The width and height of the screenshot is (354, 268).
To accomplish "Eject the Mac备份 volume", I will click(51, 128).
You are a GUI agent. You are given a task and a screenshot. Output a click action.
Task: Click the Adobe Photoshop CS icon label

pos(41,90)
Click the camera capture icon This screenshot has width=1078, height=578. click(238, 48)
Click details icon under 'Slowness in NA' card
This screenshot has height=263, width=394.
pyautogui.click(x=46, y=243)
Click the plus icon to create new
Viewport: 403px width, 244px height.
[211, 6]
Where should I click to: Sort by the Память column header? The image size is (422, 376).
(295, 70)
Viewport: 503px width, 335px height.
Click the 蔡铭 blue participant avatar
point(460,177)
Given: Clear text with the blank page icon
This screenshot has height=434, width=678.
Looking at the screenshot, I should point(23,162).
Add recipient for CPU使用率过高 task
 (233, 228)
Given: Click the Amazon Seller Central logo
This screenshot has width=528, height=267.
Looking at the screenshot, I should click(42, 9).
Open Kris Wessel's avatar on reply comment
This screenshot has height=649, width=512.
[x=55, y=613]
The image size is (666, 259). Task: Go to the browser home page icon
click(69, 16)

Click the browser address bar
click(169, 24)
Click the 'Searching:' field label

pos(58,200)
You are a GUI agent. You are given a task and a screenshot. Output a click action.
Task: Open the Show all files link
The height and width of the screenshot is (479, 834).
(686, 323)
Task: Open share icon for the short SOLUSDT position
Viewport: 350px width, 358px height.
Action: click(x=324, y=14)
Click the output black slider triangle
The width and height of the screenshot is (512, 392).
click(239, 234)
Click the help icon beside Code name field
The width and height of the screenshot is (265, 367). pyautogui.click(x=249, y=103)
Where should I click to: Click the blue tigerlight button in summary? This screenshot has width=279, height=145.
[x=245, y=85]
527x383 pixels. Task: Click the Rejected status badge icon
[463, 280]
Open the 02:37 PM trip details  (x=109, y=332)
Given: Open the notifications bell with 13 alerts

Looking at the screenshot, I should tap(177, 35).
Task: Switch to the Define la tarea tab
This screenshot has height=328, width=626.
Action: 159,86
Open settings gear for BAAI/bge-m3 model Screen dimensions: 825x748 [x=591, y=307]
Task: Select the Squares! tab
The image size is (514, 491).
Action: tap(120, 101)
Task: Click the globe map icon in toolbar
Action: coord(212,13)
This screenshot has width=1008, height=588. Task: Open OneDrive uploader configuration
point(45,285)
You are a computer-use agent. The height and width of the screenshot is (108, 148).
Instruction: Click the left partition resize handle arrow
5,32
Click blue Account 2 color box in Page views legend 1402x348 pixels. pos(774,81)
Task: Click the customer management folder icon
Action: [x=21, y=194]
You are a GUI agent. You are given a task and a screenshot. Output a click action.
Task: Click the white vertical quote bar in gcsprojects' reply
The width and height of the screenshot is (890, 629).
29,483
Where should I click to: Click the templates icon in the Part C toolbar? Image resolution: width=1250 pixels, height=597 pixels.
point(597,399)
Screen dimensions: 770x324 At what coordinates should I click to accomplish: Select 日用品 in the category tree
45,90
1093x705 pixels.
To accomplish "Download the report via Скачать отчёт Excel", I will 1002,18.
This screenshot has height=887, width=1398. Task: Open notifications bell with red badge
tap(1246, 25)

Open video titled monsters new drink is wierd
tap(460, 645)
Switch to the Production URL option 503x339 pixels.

—————

All of the records need to be transcribed exactly.

The width and height of the screenshot is (354, 268).
To accomplish "Eject the Mac备份 volume", I will click(51, 128).
You are a GUI agent. You are given a task and a screenshot. Output a click action.
Task: Click the Adobe Photoshop CS icon label

pos(41,90)
Click the camera capture icon This screenshot has width=1078, height=578. click(238, 48)
Click details icon under 'Slowness in NA' card
This screenshot has height=263, width=394.
pyautogui.click(x=46, y=243)
Click the plus icon to create new
Viewport: 403px width, 244px height.
[211, 6]
Where should I click to: Sort by the Память column header? The image size is (422, 376).
(295, 70)
Viewport: 503px width, 335px height.
Click the 蔡铭 blue participant avatar
point(460,177)
Given: Clear text with the blank page icon
This screenshot has height=434, width=678.
Looking at the screenshot, I should point(23,162).
Add recipient for CPU使用率过高 task
 (233, 228)
Given: Click the Amazon Seller Central logo
This screenshot has width=528, height=267.
Looking at the screenshot, I should click(42, 9).
Open Kris Wessel's avatar on reply comment
This screenshot has height=649, width=512.
[x=55, y=613]
The image size is (666, 259). Task: Go to the browser home page icon
click(69, 16)

Click the browser address bar
click(169, 24)
Click the 'Searching:' field label

pos(58,200)
You are a GUI agent. You are given a task and a screenshot. Output a click action.
Task: Open the Show all files link
The height and width of the screenshot is (479, 834).
(686, 323)
Task: Open share icon for the short SOLUSDT position
Viewport: 350px width, 358px height.
Action: click(x=324, y=14)
Click the output black slider triangle
The width and height of the screenshot is (512, 392).
click(239, 234)
Click the help icon beside Code name field
The width and height of the screenshot is (265, 367). pyautogui.click(x=249, y=103)
Where should I click to: Click the blue tigerlight button in summary? This screenshot has width=279, height=145.
[x=245, y=85]
527x383 pixels. Task: Click the Rejected status badge icon
[463, 280]
Open the 02:37 PM trip details  (x=109, y=332)
Given: Open the notifications bell with 13 alerts

Looking at the screenshot, I should tap(177, 35).
Task: Switch to the Define la tarea tab
This screenshot has height=328, width=626.
Action: 159,86
Open settings gear for BAAI/bge-m3 model Screen dimensions: 825x748 [x=591, y=307]
Task: Select the Squares! tab
The image size is (514, 491).
Action: tap(120, 101)
Task: Click the globe map icon in toolbar
Action: coord(212,13)
This screenshot has width=1008, height=588. Task: Open OneDrive uploader configuration
point(45,285)
You are a computer-use agent. The height and width of the screenshot is (108, 148).
Instruction: Click the left partition resize handle arrow
5,32
Click blue Account 2 color box in Page views legend 1402x348 pixels. pos(774,81)
Task: Click the customer management folder icon
Action: [x=21, y=194]
You are a GUI agent. You are given a task and a screenshot. Output a click action.
Task: Click the white vertical quote bar in gcsprojects' reply
The width and height of the screenshot is (890, 629).
29,483
Where should I click to: Click the templates icon in the Part C toolbar? Image resolution: width=1250 pixels, height=597 pixels.
point(597,399)
Screen dimensions: 770x324 At what coordinates should I click to accomplish: Select 日用品 in the category tree
45,90
1093x705 pixels.
To accomplish "Download the report via Скачать отчёт Excel", I will 1002,18.
This screenshot has height=887, width=1398. Task: Open notifications bell with red badge
tap(1246, 25)

Open video titled monsters new drink is wierd
tap(460, 645)
Switch to the Production URL option 503x339 pixels.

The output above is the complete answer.